In Part 2 of our Q&A series with Area9 Learning founder and CEO Ulrik Christensen, MD, we learned what makes the company’s technology stand out in the field of adaptive learning systems. Here, in Part 3, Christensen describes how and why Area9 has modified its technology to build a lifelong medical education system that addresses both maintenance of certification (MOC) and board review.

In Part 1 of our interview, you spoke of your belief that improving basic medical learning and knowledge can lead to reductions in medical errors. Would you say that this conviction makes you a proponent of lifelong learning? Of MOC (Maintenance of Certification)?

We know for a fact that people forget things. We know they forget much more than they think they forget. And we know it is very difficult for people to understand and monitor precisely what it is they have forgotten. So, yes, I believe there needs to be a system for ensuring that our physicians refresh and assess their knowledge on an ongoing basis.

With that said, a potentially valid objection to MOC is that it relies on high-stakes exams that may or may not be perfectly fair or representative of what physicians really know or are capable of accomplishing in practice.

My personal view is that we should be doing much more formative assessment on an ongoing basis; we should be making sure every day that physicians refresh and reinforce their knowledge. This is the ultimate goal of adaptive learning software. We only need the high-stakes exams because we need to be able to measure results and cannot yet do so practically on an ongoing basis. From a learning perspective, however, it is ineffective to cram for high-stakes exams, because that practice results only in superficial knowledge that is quickly forgotten. As a medical education system, NEJM Knowledge+ alleviates this problem because it helps people to monitor and refresh their knowledge systematically over time and is engineered specifically to guard against memory decay.

Are your algorithms essentially the same from one adaptive learning product to the next? Have they been modified for NEJM Knowledge+?

Actually, our algorithms change substantially. The algorithms we have developed for NEJM Knowledge+ are quite different from the ones we typically use in undergraduate university education, because we are addressing much higher levels of abstraction and learning objectives.

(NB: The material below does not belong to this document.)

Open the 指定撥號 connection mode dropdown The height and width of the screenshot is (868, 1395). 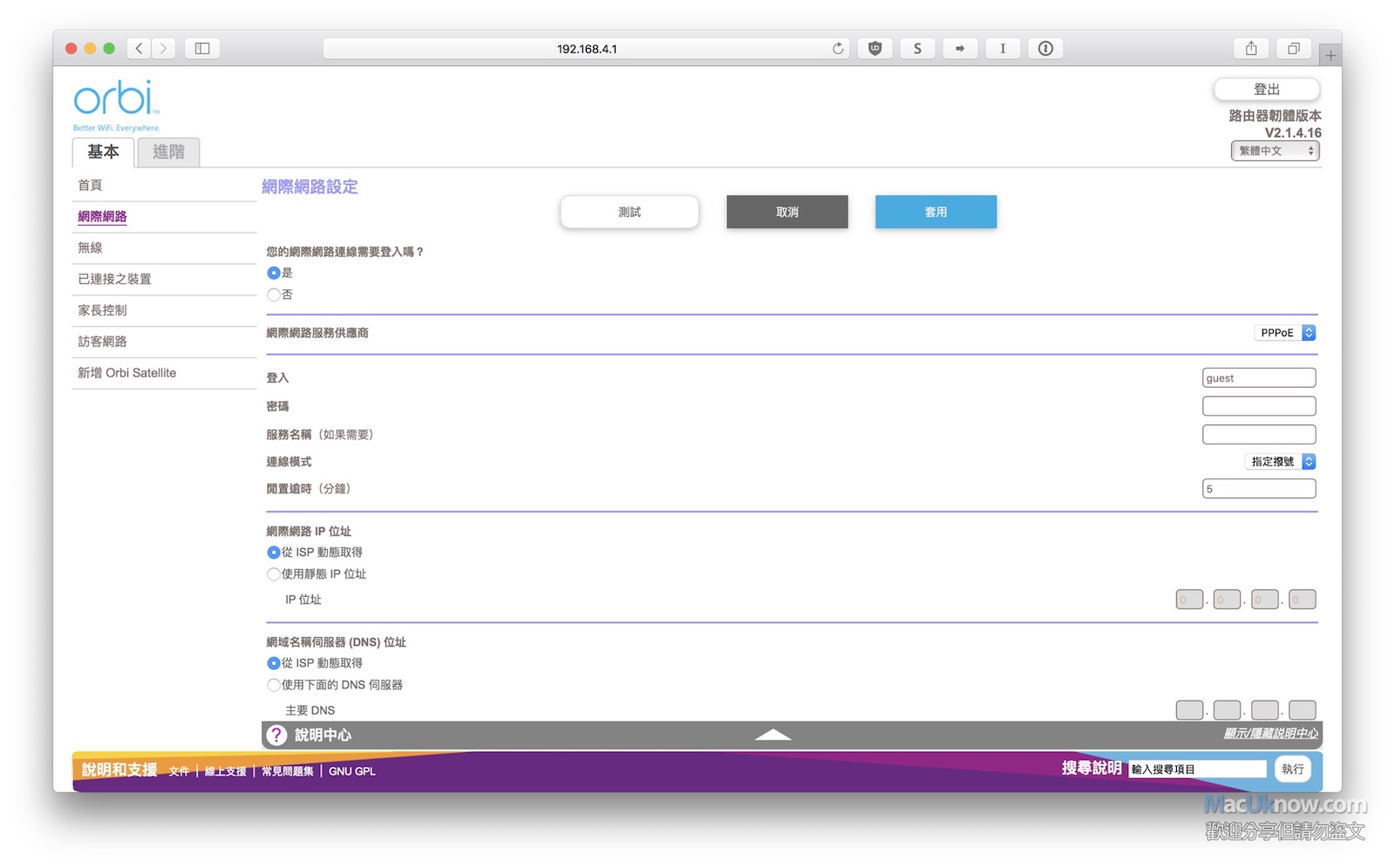coord(1279,462)
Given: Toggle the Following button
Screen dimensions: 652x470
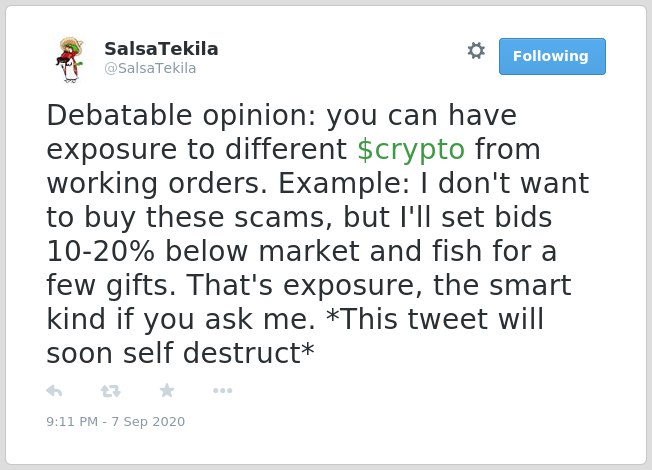Looking at the screenshot, I should pyautogui.click(x=552, y=56).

Think of the following learning taxonomy in physics: Level 1 would involve knowing the definition of gravity. Level 2 would require understanding the principle of gravity — that if you drop various objects, they will always fall. Level 3 would involve applying gravity — for example, using a heavier object to weigh down a lighter one on a windy day. Level 4 would require analysis — for example, trying one object as a weight, figuring out it’s not heavy enough, and then choosing something heavier. Level 5 would involve monitoring to make sure your solution works consistently over time. Level 6 would require strategy, anticipating the problem of wind and deciding to buy heavier versus lighter items to use outside in the future, and so forth. This is just one of many learning taxonomies, but they all have a similar linear structure.

In NEJM Knowledge+, medical professionals need to be able to analyze complex sets of information to come up with the right answers, so we had to engineer our adaptive medical education system for higher levels of abstraction. That requires quite different adaptive algorithms than systems focused only on Level 1 or Level 2 learning objectives. With NEJM Knowledge+, we assume a certain [high] level of knowledge on our users’ part, so we are not reverse engineering all the way back to Level 1. What’s more, medical learning is not as perfectly linear as the gravity example I have given. To address the higher-level objectives and complexity, the physicians creating content for NEJM Knowledge+ had to be extremely knowledgeable about how the different learning objectives relate to one another. In fact, an enormous amount of effort and intelligence was applied to the back-end proportioning, distribution, and mapping of relationships among various content elements (questions, selectors, answers, citations, and so forth) to the various learning objectives that had been established for NEJM Knowledge+.